I had spent most of my 20s doing what I assume most twenty-year olds do. I was self-absorbed. I lived entirely for myself. I worked, I studied. I wandered the streets of NYC looking for myself and for someone who was going to help me make sense of it all. Amazingly, this completely inefficient process yielded success. By the end of my 20s I had found such a partner. Through it all, my mother was always just a phone call away. Whether my schedule varied or not, she would always know exactly when to call. It was as if she had lojacked me. The moment I stepped into my apartment she was there, on the other end. Tell me about your day, tell me about you.But her picture of me ended there. She knew me only as that person: as the young woman, newly married. She left in the first couple of months that I became a mother. She saw me literally enter this chapter of my life but she never knew me as a mother. She knew me as the tired, frazzled, scared, nonsensical person you often are in those first few weeks of having a newborn. You don’t become yourself again, or certainly the new version of yourself until months later. Until you’ve found your footing with parenthood, and a large cup of coffee, and the realization that you can actually do this, logistically speaking, and love your baby and love yourself and carry on a conversation and maybe even do all of three of those things at the same time.
She never saw that me. She never knew me in my 30s which, for me at least, has been entirely defined by the growth of my family. About finding my footing and me in the raising and loving of them. She never read anything I wrote. She never saw my house. She doesn’t know me now.If she were here, I think she would make me pumpkin pie on my birthday and get on the floor and play with my babies. She would remind me that my family is my home, and that a house is just a bunch of walls. She would tell me to try to live and love fully in whatever moment I am in; to not hold on to it, or to worry about losing it or obsess on the fleeting of it. It is what it is. Just be in it because it does move fast.

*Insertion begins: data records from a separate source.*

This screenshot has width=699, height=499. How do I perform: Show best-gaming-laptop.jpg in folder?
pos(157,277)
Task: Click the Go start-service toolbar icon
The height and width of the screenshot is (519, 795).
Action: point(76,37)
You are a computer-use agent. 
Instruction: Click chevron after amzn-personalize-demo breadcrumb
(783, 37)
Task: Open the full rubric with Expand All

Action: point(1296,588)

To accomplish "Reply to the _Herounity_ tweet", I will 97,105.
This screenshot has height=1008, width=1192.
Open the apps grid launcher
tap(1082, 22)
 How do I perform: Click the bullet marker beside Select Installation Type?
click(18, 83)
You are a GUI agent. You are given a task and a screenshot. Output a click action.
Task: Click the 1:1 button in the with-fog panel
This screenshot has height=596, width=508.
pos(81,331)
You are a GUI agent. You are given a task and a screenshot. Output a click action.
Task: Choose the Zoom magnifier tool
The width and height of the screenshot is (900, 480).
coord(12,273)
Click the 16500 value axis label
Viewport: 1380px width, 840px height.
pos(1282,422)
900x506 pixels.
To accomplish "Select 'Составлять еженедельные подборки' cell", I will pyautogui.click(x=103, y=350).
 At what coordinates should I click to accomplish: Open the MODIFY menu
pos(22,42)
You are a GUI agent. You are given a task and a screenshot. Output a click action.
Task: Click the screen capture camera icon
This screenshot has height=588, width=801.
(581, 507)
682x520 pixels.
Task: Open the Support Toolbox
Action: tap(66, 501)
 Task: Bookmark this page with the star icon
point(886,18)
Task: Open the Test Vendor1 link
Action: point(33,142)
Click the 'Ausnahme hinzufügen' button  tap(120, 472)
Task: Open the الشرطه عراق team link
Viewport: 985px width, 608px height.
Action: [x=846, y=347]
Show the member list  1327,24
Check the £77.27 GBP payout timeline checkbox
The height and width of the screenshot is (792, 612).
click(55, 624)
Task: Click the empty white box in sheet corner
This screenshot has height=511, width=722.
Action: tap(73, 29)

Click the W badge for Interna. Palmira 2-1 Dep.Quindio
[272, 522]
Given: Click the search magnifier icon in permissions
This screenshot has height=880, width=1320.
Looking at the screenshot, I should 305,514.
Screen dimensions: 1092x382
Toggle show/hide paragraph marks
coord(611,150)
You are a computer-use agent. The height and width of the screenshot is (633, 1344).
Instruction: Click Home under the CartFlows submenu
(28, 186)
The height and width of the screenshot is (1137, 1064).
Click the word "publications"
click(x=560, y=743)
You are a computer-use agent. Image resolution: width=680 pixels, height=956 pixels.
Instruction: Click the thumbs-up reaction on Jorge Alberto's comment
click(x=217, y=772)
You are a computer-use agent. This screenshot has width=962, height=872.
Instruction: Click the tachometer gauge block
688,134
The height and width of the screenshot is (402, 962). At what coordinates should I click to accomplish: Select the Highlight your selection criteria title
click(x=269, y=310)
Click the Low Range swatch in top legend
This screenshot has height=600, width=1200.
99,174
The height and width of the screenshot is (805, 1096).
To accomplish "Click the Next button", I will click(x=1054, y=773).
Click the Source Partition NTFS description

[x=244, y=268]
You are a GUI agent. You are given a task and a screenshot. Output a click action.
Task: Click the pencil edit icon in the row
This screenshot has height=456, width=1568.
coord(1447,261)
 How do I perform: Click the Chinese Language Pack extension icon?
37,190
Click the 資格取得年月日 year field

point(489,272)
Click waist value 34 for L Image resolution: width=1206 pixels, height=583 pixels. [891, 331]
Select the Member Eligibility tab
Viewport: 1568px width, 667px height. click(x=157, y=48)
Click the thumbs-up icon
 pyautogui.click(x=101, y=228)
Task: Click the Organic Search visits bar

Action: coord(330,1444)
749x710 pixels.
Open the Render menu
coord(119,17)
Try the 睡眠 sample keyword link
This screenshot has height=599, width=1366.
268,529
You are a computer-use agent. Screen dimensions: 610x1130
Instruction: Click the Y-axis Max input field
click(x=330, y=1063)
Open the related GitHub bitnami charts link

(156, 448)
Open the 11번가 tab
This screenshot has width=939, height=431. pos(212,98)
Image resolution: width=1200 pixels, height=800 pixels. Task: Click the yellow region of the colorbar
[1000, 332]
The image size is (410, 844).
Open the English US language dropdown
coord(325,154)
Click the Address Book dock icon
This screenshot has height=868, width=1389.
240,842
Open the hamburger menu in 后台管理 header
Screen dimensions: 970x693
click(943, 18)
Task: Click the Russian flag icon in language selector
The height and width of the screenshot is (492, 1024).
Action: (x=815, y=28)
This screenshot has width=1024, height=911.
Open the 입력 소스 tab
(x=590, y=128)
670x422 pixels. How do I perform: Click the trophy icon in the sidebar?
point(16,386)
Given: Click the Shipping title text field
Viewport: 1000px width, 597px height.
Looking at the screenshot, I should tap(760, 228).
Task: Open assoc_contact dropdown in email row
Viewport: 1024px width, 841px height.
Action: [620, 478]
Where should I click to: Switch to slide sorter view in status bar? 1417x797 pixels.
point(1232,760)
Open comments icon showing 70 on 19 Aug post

I think she would tell me to wear lipstick and iron my clothes more often. She would remind me that she made a lot of mistakes. That none of us are perfect. That this of course is not what it is about and that there is no value in treating someone like a saint, whether they are alive or dead. She would say she lived her life as she saw fit and that I should do the same. And that doing this at its highest level should mean letting her go. That she wasn’t big on living in the past. She would tell me there is enough happiness and problems and love to go around right here in the present so why bother looking back. Then she would tell me to pass the chocolate and Kahlua.I think she would tell me she loved me. She would tell me to keep some Kleenex on hand just in case (emergency Kleenex was very important to mom) and when I left, to call her when I got home. And even if I already know most of what she’d say, it sure would be nice to hear her voice on the other end.
And I can’t wrap this post up with a bow. Some sort of feel good ending about her looking down or what she left behind. It isn’t that I don’t necessarily think it’s so. It’s just that sometimes it’s not what you need. Sometimes what you need is a familiar voice wanting to hear about your day. Moms like hearing from their babies because their stories and struggles fill them up and give them purpose and joy. And babies, sometimes more than they realize, need a mom to share that narrative with.Staring at the phone and thinking about all this as I get ready to blow out the candles on 36. It won't ring, but I guess even big kids aren’t too old to make silly wishes on their birthday.